# What is required
Copy the lines from the one containing "Click the bulleted" through the one containing "will click(x=101, y=253).", inclusive, without changing anything.
----------------------------------------
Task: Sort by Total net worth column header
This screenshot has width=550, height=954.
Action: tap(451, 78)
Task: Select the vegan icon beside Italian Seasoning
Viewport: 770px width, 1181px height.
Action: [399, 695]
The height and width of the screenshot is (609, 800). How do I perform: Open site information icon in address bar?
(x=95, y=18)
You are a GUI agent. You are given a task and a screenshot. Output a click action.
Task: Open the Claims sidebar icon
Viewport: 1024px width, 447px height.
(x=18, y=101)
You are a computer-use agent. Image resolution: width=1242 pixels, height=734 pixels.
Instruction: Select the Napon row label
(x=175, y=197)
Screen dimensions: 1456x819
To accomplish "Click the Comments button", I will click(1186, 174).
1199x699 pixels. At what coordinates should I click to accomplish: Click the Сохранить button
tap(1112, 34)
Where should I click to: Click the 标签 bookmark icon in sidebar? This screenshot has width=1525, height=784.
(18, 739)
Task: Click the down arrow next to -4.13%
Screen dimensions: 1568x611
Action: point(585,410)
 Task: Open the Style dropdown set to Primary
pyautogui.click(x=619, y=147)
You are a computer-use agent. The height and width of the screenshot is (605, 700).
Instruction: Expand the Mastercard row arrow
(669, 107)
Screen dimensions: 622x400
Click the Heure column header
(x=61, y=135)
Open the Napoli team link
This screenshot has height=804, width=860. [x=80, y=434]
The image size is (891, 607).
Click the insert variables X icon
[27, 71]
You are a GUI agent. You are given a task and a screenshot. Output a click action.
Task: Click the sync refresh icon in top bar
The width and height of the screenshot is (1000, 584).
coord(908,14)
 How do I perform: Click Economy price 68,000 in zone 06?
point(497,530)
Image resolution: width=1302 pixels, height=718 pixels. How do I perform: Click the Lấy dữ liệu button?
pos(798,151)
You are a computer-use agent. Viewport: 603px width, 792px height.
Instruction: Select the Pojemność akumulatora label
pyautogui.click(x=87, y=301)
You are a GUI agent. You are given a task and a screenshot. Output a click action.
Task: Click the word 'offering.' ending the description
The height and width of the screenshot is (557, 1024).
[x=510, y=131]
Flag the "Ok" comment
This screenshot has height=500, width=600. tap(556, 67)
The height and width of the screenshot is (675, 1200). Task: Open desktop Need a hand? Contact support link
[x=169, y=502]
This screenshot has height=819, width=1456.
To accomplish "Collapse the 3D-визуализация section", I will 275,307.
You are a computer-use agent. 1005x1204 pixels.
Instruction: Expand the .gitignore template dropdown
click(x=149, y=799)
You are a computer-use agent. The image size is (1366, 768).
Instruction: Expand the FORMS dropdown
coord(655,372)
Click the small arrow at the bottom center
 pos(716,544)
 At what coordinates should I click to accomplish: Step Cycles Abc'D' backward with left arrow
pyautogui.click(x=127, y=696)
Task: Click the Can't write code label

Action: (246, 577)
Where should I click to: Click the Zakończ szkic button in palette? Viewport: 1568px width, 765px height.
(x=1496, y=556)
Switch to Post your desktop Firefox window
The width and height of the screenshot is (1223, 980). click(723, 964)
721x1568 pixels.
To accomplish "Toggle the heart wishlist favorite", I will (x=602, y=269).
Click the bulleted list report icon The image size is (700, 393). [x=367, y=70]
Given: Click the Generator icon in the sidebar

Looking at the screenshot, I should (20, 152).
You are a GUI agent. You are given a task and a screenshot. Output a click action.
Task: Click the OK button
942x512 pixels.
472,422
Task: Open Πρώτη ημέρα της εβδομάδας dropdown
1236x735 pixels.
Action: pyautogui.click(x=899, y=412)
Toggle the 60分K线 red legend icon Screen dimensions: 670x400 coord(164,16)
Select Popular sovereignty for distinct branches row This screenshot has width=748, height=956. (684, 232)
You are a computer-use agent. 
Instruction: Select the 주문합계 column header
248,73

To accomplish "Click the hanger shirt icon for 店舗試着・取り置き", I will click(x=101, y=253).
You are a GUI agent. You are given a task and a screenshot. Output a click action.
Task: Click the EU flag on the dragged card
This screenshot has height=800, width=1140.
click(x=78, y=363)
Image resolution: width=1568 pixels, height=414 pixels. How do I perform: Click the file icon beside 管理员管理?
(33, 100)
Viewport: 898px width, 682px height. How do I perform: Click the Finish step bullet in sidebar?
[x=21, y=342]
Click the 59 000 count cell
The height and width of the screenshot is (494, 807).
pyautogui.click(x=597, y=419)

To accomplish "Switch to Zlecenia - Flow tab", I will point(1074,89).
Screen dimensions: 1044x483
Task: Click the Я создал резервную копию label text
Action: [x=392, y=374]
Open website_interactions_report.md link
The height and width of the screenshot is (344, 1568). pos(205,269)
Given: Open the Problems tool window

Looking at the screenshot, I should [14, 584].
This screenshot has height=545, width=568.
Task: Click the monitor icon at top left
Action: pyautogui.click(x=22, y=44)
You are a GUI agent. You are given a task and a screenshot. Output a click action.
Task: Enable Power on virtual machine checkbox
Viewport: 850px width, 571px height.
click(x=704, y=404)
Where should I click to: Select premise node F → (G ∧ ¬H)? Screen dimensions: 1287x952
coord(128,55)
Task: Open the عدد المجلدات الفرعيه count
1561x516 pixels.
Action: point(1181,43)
----------------------------------------
# Full solution
Click the bulleted list report icon The image size is (700, 393). [x=367, y=70]
Given: Click the Generator icon in the sidebar

Looking at the screenshot, I should (20, 152).
You are a GUI agent. You are given a task and a screenshot. Output a click action.
Task: Click the OK button
942x512 pixels.
472,422
Task: Open Πρώτη ημέρα της εβδομάδας dropdown
1236x735 pixels.
Action: pyautogui.click(x=899, y=412)
Toggle the 60分K线 red legend icon Screen dimensions: 670x400 coord(164,16)
Select Popular sovereignty for distinct branches row This screenshot has width=748, height=956. (684, 232)
You are a computer-use agent. 
Instruction: Select the 주문합계 column header
248,73

To accomplish "Click the hanger shirt icon for 店舗試着・取り置き", I will click(x=101, y=253).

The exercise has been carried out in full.